» **Job 1**: Repeat the following lines from the entries exactly. Begin at the line that has "The height and width of the screenshot is (468, 918)." and stop after the line that has "In order to click on repost-count: 14".

» **Reading passage**:
-*-*-

The Overseas Chinese Affairs Office of the State Council (OCAO) is an external name of the United Front Work Department (UFWD) of the Chinese Communist Party (CCP). Prior to 2018, OCAO was an administrative office under the State Council of the People's Republic of China responsible for liaising with and influencing overseas Chinese as part of its united front efforts. Due to the 2018 party and government reform in China, OCAO was merged into the UFWD, with its functions being taken up by the department. Under the arrangement "one institution with two names", UFWD reserves the name "Overseas Chinese Affairs Office of the State Council", generally used when dealing in public statements and dealing with the outside world.

History 
OCAO's forerunner, the Committee of Overseas Chinese Affairs, was established in 1949; He Xiangning, the wife of Liao Zhongkai, served as its first head from October 1949 to April 1959, after which her son Liao Chengzhi took over the position of head until the abolishment of the office in June 1970. Upon the establishment of the Overseas Chinese Affairs Office in 1978, Liao Chengzhi also became its first head. Liao Chengzhi's son Liao Hui also joined the office as vice-director in 1983, and was promoted to director in May 1984.

-*-*-

» **Job 2**: Print a verbatim excerpt of the passage on the Overseas Chinese Affairs Office, beginning at the words "The Overseas Chinese Affairs Office of" and stopping after the words "the outside world.".

(Saved entries)
-*-*-

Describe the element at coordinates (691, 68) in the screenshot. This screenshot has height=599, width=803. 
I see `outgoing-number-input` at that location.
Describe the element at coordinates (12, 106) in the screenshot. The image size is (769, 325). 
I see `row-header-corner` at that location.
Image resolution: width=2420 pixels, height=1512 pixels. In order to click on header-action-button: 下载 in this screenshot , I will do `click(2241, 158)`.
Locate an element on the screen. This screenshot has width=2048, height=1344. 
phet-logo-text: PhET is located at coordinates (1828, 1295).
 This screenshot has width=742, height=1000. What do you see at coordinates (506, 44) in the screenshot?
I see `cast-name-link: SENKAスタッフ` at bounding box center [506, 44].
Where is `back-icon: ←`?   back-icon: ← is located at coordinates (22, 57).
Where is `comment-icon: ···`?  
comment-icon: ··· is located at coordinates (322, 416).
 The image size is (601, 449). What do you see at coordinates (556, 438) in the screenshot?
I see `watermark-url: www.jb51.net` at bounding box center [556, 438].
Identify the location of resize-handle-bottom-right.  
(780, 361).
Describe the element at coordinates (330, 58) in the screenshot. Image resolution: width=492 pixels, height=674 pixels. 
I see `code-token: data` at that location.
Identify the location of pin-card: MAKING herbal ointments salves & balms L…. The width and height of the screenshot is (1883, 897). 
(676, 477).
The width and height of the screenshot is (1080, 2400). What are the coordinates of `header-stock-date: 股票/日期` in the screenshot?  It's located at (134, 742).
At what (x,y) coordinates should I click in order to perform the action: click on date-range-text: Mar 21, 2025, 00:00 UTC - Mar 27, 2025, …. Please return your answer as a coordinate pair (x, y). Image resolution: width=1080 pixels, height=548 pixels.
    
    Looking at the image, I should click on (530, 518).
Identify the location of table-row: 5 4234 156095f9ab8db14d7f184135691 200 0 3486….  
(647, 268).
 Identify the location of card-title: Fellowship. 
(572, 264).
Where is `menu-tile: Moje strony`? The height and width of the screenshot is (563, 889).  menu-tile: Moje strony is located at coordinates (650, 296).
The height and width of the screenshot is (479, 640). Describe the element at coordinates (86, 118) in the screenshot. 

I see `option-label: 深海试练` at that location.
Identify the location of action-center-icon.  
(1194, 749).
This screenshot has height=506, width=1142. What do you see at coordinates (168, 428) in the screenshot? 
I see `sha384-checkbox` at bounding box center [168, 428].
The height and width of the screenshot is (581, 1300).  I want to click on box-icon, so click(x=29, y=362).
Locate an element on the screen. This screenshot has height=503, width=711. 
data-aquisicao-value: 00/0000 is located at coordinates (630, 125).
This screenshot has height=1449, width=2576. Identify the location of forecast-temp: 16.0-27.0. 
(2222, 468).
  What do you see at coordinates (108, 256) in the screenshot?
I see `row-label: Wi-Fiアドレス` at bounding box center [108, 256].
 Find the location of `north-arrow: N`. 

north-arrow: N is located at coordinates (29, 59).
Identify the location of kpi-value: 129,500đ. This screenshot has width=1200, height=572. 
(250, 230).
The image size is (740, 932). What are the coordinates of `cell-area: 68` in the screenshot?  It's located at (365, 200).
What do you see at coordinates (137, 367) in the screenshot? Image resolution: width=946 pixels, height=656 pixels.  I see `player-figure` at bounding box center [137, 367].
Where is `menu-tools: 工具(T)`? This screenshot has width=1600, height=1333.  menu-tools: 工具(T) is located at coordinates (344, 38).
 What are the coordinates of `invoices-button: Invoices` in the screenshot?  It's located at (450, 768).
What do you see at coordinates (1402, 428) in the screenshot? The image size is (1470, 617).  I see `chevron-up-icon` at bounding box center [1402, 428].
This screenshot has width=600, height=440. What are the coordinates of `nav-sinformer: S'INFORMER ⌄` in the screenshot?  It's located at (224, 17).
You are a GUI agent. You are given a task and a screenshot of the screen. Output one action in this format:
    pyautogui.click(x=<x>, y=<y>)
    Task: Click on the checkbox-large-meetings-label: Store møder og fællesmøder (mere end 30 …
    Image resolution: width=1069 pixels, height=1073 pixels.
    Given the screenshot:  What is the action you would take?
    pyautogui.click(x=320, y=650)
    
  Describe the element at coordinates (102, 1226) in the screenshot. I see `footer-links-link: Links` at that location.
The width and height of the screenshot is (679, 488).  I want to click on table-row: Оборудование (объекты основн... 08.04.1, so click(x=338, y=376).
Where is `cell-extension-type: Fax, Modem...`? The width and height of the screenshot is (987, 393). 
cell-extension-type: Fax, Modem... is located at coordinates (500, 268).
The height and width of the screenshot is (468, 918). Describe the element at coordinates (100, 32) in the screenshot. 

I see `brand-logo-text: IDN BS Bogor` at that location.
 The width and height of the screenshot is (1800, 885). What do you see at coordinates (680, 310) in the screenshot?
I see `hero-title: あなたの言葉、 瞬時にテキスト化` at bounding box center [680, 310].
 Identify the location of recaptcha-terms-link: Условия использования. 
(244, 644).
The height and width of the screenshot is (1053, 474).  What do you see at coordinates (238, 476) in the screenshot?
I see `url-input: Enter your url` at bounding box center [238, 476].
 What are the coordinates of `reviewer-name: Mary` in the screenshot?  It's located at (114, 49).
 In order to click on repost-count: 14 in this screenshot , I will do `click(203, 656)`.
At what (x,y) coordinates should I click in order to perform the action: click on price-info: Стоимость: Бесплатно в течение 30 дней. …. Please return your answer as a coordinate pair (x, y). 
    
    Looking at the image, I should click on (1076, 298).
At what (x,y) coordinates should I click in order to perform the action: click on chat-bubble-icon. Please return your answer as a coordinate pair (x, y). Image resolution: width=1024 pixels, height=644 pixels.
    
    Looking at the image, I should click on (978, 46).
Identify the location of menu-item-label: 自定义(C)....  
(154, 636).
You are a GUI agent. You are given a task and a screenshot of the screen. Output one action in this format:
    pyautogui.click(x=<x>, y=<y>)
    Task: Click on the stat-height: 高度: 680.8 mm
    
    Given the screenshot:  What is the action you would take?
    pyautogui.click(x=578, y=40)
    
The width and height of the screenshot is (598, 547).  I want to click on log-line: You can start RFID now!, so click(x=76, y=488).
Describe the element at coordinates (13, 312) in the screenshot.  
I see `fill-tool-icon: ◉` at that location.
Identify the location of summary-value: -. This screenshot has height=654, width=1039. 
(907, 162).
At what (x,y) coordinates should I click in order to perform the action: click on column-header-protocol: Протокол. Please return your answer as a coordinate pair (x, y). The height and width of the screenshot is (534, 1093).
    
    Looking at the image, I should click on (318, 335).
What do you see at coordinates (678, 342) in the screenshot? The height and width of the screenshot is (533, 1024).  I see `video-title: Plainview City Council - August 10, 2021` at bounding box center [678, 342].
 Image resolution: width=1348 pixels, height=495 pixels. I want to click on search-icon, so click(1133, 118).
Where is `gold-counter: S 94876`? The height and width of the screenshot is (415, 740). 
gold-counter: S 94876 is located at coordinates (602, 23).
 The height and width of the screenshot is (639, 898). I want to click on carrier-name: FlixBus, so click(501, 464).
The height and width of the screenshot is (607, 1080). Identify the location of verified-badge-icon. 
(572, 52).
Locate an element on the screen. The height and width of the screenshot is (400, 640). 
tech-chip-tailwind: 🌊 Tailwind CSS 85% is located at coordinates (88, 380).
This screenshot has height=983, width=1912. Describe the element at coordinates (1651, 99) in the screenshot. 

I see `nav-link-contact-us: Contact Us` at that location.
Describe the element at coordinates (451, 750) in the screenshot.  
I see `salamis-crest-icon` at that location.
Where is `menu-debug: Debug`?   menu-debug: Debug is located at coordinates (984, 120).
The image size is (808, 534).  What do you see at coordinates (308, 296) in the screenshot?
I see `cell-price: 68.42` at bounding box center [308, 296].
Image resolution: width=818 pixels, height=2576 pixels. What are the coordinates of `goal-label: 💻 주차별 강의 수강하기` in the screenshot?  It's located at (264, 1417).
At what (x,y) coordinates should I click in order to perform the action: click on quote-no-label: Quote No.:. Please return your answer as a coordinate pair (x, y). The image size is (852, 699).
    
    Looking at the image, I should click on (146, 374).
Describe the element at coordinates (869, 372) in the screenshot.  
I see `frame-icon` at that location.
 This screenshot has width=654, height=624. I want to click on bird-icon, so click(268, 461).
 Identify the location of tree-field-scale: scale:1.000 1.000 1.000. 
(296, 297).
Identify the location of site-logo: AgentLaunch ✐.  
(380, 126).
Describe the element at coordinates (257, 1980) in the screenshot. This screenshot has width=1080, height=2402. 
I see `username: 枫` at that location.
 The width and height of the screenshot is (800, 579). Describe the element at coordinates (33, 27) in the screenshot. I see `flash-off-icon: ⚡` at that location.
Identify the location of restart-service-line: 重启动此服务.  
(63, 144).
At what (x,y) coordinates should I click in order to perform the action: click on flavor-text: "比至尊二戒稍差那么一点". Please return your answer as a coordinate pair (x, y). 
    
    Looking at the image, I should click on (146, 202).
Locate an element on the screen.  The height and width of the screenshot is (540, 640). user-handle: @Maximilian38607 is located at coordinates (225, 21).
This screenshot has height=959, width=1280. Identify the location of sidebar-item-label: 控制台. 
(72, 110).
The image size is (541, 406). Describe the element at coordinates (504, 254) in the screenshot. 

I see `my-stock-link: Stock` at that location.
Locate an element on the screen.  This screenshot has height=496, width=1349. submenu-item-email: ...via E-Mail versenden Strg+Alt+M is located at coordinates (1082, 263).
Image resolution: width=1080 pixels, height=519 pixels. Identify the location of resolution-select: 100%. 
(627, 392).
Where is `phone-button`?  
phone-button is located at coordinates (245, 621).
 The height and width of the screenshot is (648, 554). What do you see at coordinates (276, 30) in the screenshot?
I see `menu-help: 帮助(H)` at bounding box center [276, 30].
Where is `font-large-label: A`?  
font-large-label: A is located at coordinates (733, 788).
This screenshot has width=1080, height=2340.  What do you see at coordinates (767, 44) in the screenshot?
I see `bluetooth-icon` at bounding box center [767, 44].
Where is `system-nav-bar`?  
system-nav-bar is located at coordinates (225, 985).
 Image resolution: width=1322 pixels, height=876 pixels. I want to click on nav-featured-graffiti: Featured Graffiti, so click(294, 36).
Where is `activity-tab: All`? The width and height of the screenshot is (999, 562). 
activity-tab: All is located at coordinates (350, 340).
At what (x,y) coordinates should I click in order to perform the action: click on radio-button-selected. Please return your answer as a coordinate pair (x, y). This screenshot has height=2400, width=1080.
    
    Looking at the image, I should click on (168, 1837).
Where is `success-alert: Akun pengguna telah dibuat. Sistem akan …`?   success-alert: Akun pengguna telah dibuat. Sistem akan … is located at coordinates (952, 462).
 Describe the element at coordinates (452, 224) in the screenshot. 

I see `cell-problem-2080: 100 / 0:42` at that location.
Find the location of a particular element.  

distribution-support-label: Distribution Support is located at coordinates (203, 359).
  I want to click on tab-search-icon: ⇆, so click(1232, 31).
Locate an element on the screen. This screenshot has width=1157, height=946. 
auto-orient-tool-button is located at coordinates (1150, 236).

-*-*-

» **Answer section 1**:
The height and width of the screenshot is (468, 918). Describe the element at coordinates (100, 32) in the screenshot. 

I see `brand-logo-text: IDN BS Bogor` at that location.
 The width and height of the screenshot is (1800, 885). What do you see at coordinates (680, 310) in the screenshot?
I see `hero-title: あなたの言葉、 瞬時にテキスト化` at bounding box center [680, 310].
 Identify the location of recaptcha-terms-link: Условия использования. 
(244, 644).
The height and width of the screenshot is (1053, 474).  What do you see at coordinates (238, 476) in the screenshot?
I see `url-input: Enter your url` at bounding box center [238, 476].
 What are the coordinates of `reviewer-name: Mary` in the screenshot?  It's located at (114, 49).
 In order to click on repost-count: 14 in this screenshot , I will do `click(203, 656)`.

» **Answer section 2**:
The Overseas Chinese Affairs Office of the State Council (OCAO) is an external name of the United Front Work Department (UFWD) of the Chinese Communist Party (CCP). Prior to 2018, OCAO was an administrative office under the State Council of the People's Republic of China responsible for liaising with and influencing overseas Chinese as part of its united front efforts. Due to the 2018 party and government reform in China, OCAO was merged into the UFWD, with its functions being taken up by the department. Under the arrangement "one institution with two names", UFWD reserves the name "Overseas Chinese Affairs Office of the State Council", generally used when dealing in public statements and dealing with the outside world.